Кобылица не ответила, скептически фыркнула во тьме.
9
Дым
Когда Вася проснулась утром, Морозко и кобылица пропали. Его словно тут не было,
словно это приснилось ей, но следы от копыт остались, как и сияющий кинжал рядом с
новым седлом и пухлыми сумками. Кинжал теперь не напоминал лед, металл был
бледным, он был в кожаных ножнах с серебром. Вася села и хмуро посмотрела на это.
«Он сказал тренироваться, – Соловей понюхал ее волосы. – И что кинжал не будет
застревать в ножнах на морозе. И что люди с оружием умирают быстрее, так что лучше не
носить кинжал открыто».
Вася подумала о руках Морозко, исправляющих ее хватку. Она подумала о его губах.
Ее кожа покраснела, она вдруг разозлилась, что он поцеловал ее, оставил дары и бросил
без слов.
Соловей не сочувствовал, а фыркал и вскидывал голову, желая бежать.

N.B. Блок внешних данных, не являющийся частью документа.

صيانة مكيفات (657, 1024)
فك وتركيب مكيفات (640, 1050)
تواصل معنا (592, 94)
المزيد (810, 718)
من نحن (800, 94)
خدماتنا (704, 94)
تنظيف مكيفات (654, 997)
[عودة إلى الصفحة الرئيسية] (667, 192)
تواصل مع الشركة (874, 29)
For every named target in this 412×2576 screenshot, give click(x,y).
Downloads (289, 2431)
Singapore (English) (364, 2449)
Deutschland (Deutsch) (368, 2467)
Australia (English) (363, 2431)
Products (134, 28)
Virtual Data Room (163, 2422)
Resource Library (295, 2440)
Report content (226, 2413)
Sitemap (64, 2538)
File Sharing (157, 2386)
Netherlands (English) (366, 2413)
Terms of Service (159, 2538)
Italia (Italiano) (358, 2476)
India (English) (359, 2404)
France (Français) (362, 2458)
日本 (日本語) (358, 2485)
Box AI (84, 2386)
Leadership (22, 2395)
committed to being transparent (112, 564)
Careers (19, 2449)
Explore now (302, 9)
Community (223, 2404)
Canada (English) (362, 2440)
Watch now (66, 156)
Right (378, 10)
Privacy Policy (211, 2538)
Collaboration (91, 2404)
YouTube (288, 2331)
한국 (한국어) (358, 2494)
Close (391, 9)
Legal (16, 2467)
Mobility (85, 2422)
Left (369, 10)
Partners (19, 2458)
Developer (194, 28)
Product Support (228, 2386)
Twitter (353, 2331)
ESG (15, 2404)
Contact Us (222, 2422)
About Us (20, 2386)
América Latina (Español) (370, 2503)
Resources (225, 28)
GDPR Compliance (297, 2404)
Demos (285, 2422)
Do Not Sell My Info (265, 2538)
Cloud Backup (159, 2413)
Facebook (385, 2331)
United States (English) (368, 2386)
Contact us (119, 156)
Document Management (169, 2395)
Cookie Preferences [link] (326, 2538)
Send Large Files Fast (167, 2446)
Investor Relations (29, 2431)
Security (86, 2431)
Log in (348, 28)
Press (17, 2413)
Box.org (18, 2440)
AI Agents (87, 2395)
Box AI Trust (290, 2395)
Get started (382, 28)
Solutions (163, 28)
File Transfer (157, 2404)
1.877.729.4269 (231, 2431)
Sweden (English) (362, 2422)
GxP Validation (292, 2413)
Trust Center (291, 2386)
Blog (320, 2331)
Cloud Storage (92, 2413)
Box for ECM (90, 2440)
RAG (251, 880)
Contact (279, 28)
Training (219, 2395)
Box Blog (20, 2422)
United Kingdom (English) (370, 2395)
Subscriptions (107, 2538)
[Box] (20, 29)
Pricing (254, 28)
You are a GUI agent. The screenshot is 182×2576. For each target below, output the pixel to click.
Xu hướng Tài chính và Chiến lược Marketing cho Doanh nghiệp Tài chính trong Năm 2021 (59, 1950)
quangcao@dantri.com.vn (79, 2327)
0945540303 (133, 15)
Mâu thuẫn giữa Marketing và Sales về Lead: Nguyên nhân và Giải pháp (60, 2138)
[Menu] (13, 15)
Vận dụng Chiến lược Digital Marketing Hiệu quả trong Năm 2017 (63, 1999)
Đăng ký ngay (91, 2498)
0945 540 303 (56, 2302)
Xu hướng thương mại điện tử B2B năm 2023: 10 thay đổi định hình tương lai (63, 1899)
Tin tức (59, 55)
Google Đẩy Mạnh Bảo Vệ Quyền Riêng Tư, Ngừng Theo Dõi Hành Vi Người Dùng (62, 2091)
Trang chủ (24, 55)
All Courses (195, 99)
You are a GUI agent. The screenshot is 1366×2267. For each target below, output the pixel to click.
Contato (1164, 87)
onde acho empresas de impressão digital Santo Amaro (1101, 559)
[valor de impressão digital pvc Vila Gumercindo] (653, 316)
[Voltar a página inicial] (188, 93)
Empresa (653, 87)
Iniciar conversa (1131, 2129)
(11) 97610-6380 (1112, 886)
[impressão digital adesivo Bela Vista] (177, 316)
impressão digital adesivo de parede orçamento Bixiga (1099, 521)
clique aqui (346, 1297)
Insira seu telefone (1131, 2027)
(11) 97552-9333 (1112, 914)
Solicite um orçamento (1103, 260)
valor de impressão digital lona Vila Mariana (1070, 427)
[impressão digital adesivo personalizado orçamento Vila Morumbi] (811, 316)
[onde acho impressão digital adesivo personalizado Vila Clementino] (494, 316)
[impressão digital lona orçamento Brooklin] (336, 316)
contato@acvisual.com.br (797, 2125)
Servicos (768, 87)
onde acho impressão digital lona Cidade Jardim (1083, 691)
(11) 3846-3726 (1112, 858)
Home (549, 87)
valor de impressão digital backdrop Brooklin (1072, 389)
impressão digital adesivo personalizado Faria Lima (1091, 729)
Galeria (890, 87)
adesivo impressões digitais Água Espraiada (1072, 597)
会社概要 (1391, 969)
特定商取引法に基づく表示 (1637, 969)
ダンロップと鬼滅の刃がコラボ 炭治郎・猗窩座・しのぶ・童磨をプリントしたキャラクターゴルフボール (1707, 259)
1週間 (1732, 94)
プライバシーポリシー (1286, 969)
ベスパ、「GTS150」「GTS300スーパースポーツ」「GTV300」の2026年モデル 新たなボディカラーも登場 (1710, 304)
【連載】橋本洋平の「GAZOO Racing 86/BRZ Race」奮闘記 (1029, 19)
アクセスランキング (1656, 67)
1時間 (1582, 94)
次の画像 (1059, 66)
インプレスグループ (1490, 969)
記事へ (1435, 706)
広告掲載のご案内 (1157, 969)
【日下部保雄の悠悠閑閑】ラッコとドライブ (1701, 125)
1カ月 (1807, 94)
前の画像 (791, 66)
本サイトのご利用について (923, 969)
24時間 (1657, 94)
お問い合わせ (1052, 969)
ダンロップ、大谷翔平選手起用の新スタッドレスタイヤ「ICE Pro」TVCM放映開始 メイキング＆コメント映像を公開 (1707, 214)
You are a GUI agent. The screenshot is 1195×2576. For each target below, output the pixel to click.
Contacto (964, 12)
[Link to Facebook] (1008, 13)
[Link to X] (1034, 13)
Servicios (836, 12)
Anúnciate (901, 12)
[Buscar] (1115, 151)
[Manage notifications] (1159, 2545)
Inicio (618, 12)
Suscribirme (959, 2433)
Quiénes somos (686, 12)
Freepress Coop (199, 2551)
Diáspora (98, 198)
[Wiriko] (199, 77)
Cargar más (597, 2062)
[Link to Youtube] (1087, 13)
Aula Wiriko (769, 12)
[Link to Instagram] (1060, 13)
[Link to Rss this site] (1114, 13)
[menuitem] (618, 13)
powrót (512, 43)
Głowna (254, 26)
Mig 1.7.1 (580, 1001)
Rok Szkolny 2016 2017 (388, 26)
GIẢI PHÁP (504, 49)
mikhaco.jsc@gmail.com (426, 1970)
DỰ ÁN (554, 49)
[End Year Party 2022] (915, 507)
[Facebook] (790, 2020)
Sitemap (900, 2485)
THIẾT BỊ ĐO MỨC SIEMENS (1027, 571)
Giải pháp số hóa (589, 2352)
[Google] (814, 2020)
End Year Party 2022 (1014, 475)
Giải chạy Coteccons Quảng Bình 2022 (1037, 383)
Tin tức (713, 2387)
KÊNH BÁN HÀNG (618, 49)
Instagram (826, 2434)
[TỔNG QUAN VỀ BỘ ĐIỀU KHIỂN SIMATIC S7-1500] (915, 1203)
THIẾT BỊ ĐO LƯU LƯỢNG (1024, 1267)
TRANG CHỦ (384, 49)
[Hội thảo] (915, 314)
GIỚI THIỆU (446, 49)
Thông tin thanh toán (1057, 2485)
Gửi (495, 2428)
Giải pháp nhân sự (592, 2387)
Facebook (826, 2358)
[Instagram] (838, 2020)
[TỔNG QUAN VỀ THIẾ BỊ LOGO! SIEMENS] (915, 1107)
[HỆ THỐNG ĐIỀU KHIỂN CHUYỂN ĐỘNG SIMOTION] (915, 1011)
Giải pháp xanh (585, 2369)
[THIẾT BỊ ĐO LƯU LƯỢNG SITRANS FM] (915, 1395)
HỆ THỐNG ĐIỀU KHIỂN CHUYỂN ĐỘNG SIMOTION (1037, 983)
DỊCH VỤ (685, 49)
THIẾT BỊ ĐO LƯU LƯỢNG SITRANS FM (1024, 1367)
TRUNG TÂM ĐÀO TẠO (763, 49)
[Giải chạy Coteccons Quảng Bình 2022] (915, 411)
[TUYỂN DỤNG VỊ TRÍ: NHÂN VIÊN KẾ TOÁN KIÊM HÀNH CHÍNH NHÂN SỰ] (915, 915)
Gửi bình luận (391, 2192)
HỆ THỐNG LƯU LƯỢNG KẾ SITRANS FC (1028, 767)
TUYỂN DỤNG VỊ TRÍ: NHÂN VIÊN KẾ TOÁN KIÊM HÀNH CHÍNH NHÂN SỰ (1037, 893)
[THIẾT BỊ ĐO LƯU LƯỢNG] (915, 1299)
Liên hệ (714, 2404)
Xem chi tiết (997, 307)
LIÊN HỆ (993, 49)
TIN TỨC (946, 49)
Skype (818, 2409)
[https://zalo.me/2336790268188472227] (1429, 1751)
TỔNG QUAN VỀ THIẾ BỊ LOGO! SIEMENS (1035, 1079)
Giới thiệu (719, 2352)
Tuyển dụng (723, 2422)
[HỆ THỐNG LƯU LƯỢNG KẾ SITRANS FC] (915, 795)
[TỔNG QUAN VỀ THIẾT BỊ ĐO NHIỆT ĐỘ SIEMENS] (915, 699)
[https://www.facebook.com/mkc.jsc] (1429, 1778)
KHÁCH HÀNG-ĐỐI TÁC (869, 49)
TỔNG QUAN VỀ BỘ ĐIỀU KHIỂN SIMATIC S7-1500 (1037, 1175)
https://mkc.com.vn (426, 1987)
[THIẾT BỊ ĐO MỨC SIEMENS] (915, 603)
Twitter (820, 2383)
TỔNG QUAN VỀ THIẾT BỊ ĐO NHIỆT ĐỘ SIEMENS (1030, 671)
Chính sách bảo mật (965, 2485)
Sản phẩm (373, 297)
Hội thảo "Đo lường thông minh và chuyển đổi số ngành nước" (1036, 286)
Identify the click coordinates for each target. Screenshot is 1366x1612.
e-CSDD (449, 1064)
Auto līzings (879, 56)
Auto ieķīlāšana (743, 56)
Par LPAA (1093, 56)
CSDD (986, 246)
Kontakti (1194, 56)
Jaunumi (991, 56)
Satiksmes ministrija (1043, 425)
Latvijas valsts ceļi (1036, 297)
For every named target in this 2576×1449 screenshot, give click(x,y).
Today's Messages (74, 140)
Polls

Вася хмуро
нашла хлеб и медовуху в сумке, съела и бросила снег на костер (который быстро потух,
продержавшись так долго), закрепила мешки на седле и забралась на Соловья.
Версты летели без проблем, и у Васи были дни пути, чтобы набраться сил, чтобы
помнить – и пытаться забыть. Но утром, когда солнце озарило верхушки, Соловей
вскинул голову и шарахнулся. Вася вздрогнула и сказала:
– Что! – а потом увидела тело.
Он был крупным, но теперь его борода была в инее, открытые глаза смотрели,
замерзшие и пустые. Он лежал на окровавленном снегу.
Вася с неохотой спустилась на землю. Подавив тошноту, она поняла, от чего умер
мужчина: удар меча или топора по месту, где шея соединялась с плечом, и это рассекло
его до ребер. Она подавляла отвращение.
Вася коснулась его окоченевшей руки. Следы сапог вели к нему, он бежал до конца.